- Data shown -
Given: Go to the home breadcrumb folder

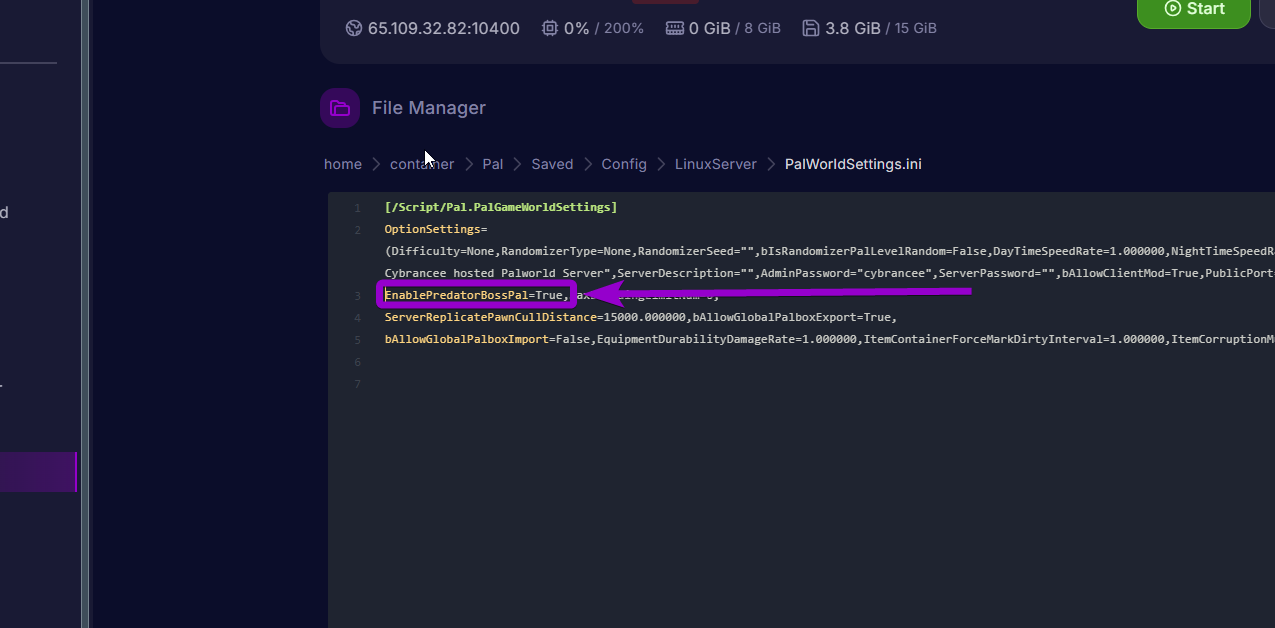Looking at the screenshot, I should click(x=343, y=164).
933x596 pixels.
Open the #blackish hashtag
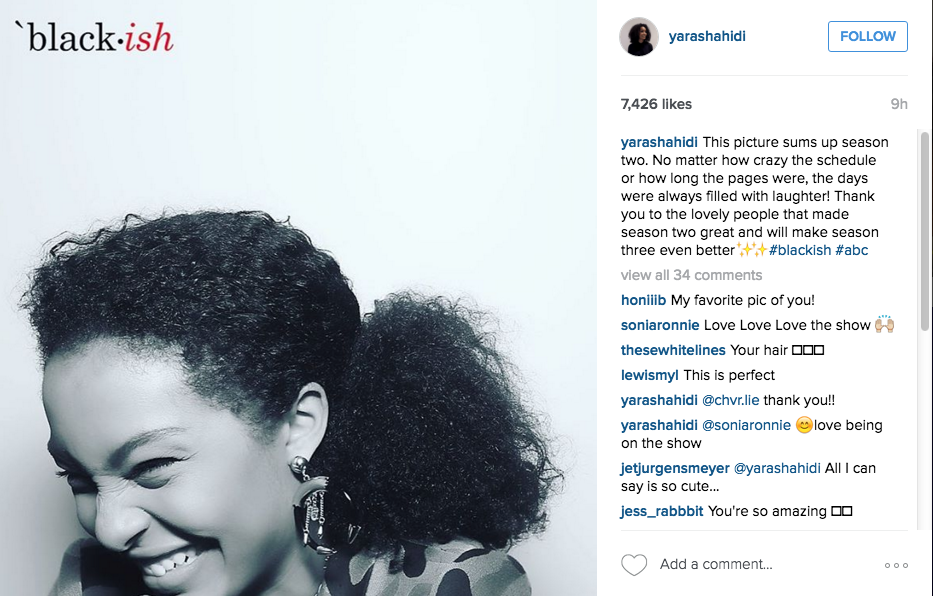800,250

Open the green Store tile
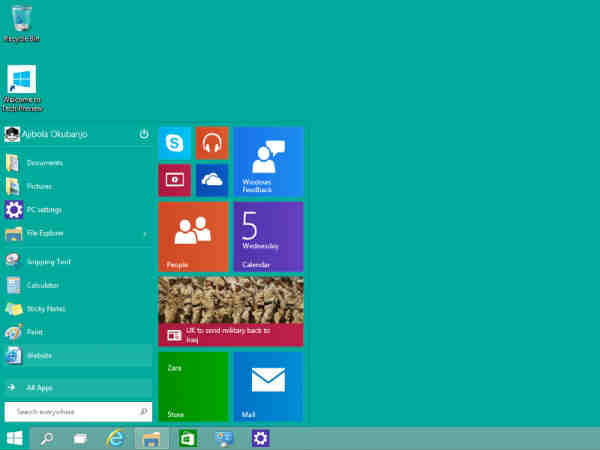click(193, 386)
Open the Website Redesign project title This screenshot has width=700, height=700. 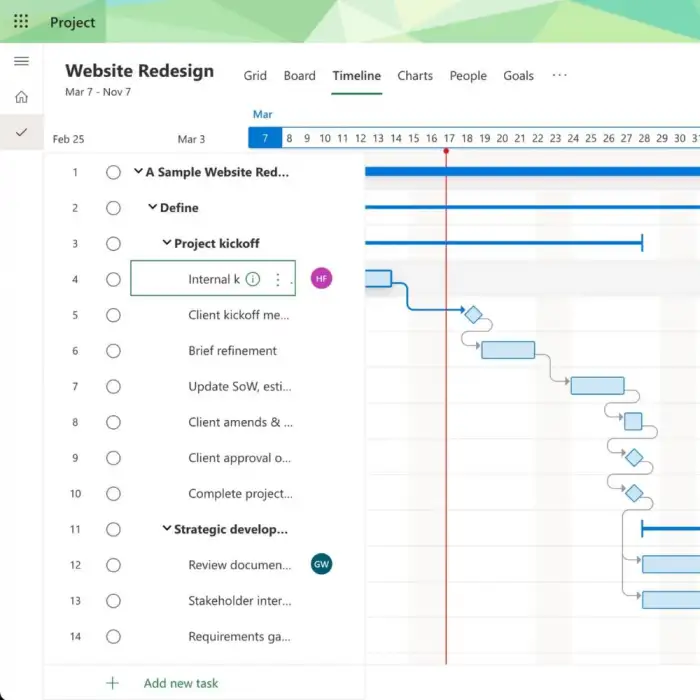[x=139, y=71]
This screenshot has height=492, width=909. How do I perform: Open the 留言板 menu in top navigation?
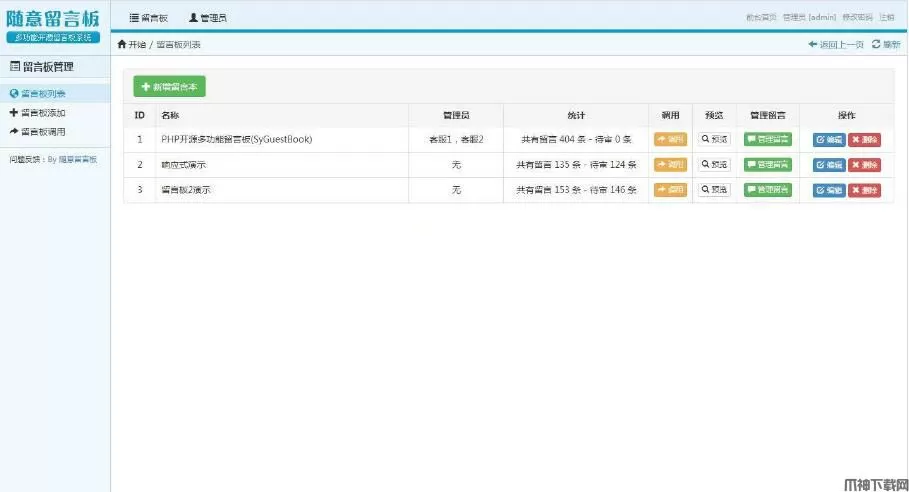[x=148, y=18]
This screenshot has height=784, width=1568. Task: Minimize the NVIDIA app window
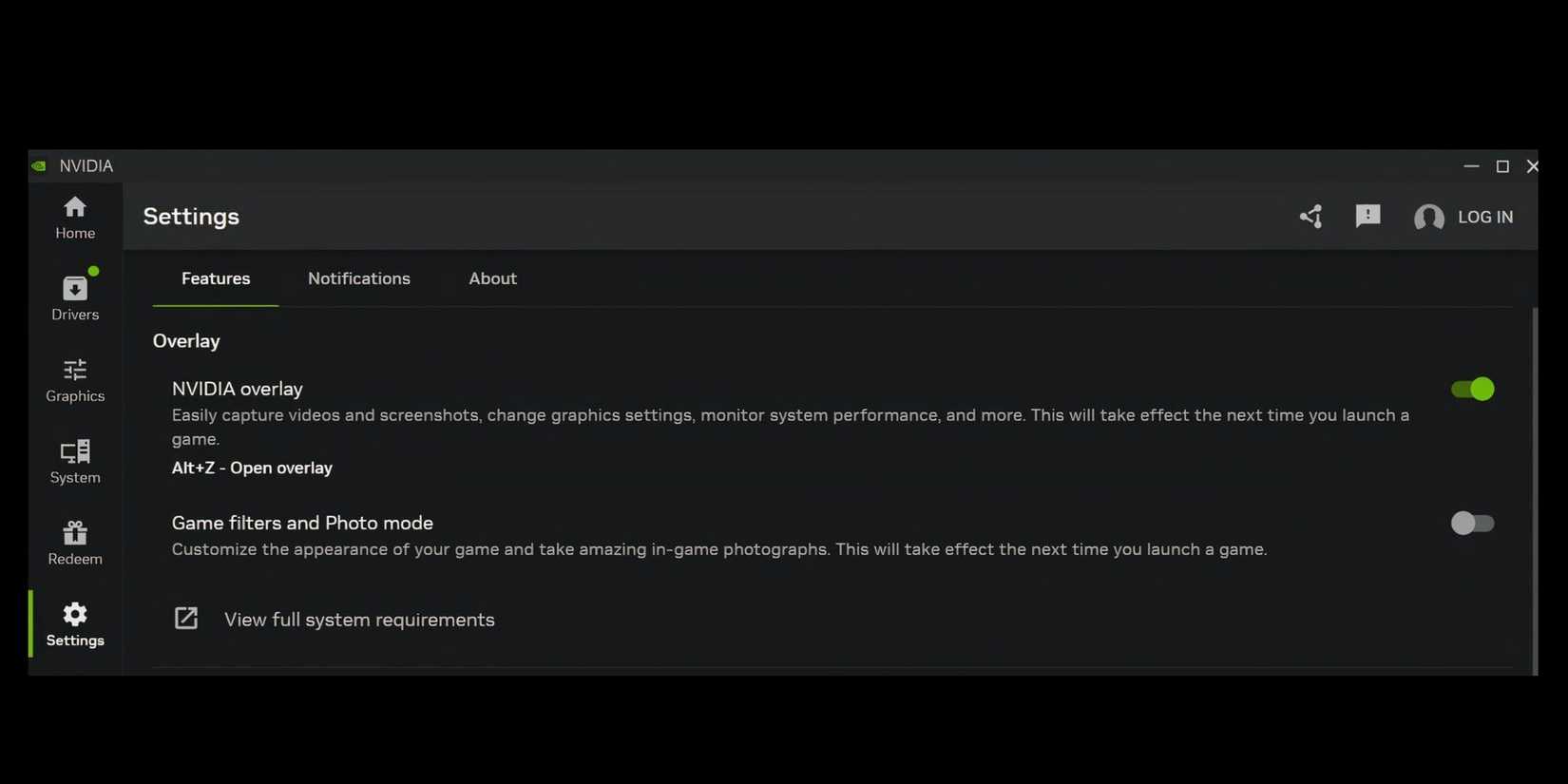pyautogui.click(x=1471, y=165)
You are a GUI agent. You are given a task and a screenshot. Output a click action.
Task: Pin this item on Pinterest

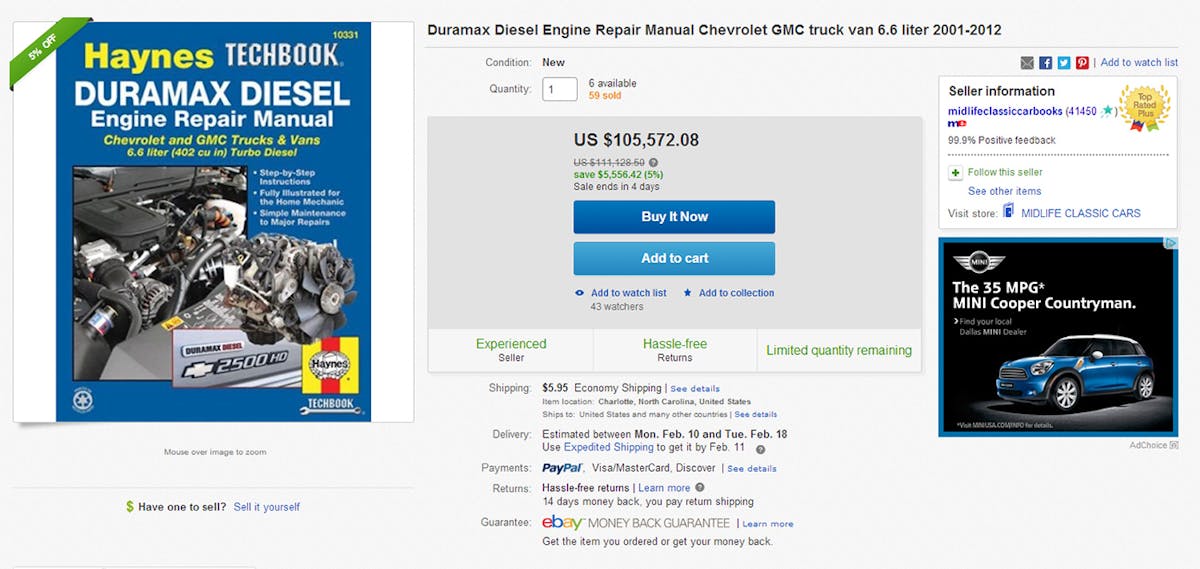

- Task directions -
All that is wanted is the lines from the one holding "This screenshot has height=784, width=1568." through the end of the material, duplicated exactly, with no pictures.

- Response to this task -
This screenshot has height=784, width=1568. Task: Minimize the NVIDIA app window
pyautogui.click(x=1471, y=165)
You are a GUI agent. You are given a task and a screenshot. Output a click action.
Task: Pin this item on Pinterest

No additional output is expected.